Os “e” e os “i” na participação política

Publicado no dia 19/07/2007 no Jornal Açoriano Oriental
No quadro migratório português, os Açores ocupam um lugar de destaque, tendo em conta as influências que a emigração imprimiu e imprime à sociedade açoriana. Não será, por isso, exagerado afirmar que a estrutura social e cultural dos Açores foi fortemente influenciada pela saída de muitos açorianos e açorianas para outras terras longínquas, sendo raro encontrar um açoriano ou açoriana que não tenha um familiar emigrado nos Estados Unidos ou Canadá.
A emigração quando acontece num quadro de grande pressão, em consequência da falta de condições e de oportunidades, constitui um prejuízo incalculável para os países ou espaços que servem de ponto de partida, desde logo porque, por um lado, ficam desprovidos de uma parte significativa da sua população activa e, por outro, não têm capacidade de fixar os melhores quadros, sendo que a criação de condições de desenvolvimento fica sempre adiada.
Perante essa inevitabilidade de contradições e implicações dos movimentos migratórios, os espaços de origem têm de arranjar mecanismos e formas de minimizarem os efeitos negativos e potenciarem as mais-valias que o processo representa.
A forma mais tradicional desse relacionamento, que se inscreve na primeira fase da emigração, são as remessas que os emigrantes enviam para os países de origem. Portugal, e os Açores em particular, conhece bem a importância que as remessas afiguram para atenuar a falta de rendimentos para os familiares que ficam.

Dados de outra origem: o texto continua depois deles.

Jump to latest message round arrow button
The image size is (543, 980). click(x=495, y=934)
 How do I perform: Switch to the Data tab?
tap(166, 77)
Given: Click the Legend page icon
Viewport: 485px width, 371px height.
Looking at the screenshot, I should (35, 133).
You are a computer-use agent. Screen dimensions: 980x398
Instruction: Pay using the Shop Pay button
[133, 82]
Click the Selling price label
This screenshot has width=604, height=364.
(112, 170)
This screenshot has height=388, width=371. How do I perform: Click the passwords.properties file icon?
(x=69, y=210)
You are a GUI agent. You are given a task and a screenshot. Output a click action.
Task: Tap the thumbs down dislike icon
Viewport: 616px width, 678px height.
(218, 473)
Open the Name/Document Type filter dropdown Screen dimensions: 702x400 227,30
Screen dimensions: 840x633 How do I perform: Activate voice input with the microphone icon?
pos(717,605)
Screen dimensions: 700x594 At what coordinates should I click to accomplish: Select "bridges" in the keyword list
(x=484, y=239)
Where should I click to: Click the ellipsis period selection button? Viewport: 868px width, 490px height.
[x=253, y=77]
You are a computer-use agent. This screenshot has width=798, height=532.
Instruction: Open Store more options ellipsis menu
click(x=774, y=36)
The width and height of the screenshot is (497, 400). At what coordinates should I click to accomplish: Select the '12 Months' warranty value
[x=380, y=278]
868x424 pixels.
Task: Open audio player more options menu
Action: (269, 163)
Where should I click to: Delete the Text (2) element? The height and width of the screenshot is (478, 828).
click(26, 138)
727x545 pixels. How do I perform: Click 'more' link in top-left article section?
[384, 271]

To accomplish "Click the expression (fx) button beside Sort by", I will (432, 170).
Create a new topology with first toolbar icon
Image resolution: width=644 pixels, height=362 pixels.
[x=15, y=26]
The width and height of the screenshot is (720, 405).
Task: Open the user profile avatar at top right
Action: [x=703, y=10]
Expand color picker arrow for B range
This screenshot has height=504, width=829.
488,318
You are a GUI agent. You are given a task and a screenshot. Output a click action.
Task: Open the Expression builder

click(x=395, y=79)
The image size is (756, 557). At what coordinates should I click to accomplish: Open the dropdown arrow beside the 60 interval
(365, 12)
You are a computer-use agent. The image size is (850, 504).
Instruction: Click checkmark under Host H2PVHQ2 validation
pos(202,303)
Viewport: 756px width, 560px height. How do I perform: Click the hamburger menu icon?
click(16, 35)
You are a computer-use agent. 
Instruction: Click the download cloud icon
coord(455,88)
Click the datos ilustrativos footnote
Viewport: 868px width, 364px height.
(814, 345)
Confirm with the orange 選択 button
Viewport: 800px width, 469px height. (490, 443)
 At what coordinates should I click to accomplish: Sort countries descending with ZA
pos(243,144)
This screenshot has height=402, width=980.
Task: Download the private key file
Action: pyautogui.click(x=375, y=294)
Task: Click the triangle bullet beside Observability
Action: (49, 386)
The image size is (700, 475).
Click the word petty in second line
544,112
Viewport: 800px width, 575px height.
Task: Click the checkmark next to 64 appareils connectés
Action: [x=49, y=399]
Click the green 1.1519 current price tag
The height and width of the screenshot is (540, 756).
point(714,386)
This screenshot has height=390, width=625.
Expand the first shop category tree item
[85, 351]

Hoje, há países que ainda dependem muito das remessas dos emigrantes, enquanto suporte essencial para a diminuição da pobreza. Em Cabo Verde, por exemplo, as remessas dos emigrantes têm tido um papel crucial no desenvolvimento da sua economia, representando para muitas famílias a principal fonte de sustento. Em 2006, as remessas dos emigrantes contribuíram em cerca de 20% da formação do PIB em Cabo Verde e, segundo um estudo publicado pela OCDE, o arquipélago é o quinto país onde as remessas têm o maior peso para a Economia, contribuindo cada cidadão emigrado com 226,56 euros.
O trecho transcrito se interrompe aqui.